The initiative will land amid gusts of quantum resistance proposals within the wider Bitcoin ecosystem. Earlier this month, a group of developers submitted the Quantum -resistant Address Migration Protocol (QRAMP). QRAMP needs a hard fork that breaks the consensus, so its political outlook remains uncertain.
Separately, Canadian Startup BTQ has pitched an alternative to exotic proof known as Coarse particle sampling. Like QRAMP, the BTQ concept calls for hard forks and has yet to gain widespread support.
From a technical point of view, even a 5-bit elliptic curve version of Shor’s algorithm is being performed, but it is cruelly unforgiving.

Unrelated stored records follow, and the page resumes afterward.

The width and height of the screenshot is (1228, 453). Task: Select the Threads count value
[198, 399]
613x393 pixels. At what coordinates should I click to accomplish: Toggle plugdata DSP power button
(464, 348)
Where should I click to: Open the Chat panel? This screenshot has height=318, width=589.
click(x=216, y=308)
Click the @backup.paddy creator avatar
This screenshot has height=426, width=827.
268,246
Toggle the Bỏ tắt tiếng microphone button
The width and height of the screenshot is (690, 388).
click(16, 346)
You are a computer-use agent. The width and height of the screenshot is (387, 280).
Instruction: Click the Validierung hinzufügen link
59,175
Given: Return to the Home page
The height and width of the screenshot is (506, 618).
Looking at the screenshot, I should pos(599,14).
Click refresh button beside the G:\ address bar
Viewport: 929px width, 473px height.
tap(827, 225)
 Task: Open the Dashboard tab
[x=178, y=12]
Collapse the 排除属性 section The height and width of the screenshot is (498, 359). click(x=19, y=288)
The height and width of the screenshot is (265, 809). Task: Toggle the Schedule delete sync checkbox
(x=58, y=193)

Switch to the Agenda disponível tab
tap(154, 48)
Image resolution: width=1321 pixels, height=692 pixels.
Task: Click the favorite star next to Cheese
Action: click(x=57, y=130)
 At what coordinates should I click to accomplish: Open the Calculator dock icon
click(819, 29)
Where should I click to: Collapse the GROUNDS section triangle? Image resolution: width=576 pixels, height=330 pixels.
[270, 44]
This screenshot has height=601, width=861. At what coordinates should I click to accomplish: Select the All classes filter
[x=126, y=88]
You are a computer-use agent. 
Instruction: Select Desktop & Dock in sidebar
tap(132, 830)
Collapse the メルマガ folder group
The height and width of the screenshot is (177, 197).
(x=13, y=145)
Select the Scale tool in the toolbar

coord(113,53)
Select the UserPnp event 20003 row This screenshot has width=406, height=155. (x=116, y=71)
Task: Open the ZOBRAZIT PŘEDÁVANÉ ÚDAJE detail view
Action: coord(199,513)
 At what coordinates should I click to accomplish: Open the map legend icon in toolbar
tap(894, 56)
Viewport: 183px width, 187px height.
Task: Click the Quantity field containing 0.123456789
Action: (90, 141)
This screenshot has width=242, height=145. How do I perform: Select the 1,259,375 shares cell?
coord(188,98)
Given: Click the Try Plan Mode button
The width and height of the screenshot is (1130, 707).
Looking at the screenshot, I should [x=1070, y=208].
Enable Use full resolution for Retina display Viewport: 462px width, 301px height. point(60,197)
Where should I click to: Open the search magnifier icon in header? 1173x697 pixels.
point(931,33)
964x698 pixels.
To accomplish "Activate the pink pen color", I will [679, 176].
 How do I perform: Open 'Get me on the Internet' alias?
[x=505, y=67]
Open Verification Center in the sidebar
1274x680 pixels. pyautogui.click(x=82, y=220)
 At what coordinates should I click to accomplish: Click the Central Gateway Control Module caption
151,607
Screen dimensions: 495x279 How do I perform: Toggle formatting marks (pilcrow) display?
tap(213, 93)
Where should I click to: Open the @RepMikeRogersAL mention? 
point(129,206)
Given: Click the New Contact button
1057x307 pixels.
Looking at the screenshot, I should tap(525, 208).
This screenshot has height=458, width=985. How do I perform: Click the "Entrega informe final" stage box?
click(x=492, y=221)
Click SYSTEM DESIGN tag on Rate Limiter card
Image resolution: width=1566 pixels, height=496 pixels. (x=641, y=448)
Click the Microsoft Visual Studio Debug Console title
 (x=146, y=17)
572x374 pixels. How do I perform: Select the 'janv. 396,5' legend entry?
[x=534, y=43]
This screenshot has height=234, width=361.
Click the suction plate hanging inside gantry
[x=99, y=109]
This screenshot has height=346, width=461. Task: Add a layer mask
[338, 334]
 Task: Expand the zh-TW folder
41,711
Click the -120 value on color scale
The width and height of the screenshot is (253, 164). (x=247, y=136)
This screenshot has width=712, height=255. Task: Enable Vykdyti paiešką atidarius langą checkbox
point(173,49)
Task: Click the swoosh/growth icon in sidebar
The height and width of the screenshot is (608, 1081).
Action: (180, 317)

Quabits with loyal fidelity above 99.9%, coherent for hundreds of microseconds, organized through deep circuits of thousands of gate numbers. Errored compensation overheads add to the burden of engineering. This means that competitors are likely to need to employ small code logical qubits and impressive editing techniques simply to control the noise.
However, the award could prove attractive to university labs and corporate R&D teams seeking to demonstrate practical quantum advantage. IBM’s Quantum System 2 cloud-accessible devices, Quantinuum’s HSeries, and OQC’s superconducting platform already allow limited per-pay access to dozens, or hundreds, in the case of IBM. It remains to be seen whether any of these machines can maintain the required circuit depth.
Either result provides irreplaceable data. The purpose is strict in the words of Project Eleven’s launch tweet. “Break the largest ECC key with Shor’s algorithm.
At the time of pressing, BTC traded for $84,771.
Featured images created with dall.e, charts on tradingview.com
Editing process Bitconists focus on delivering thorough research, accurate and unbiased content. We support strict sourcing standards, and each page receives a hard-working review by a team of top technology experts and veteran editors. This process ensures the integrity, relevance and value of your readers’ content.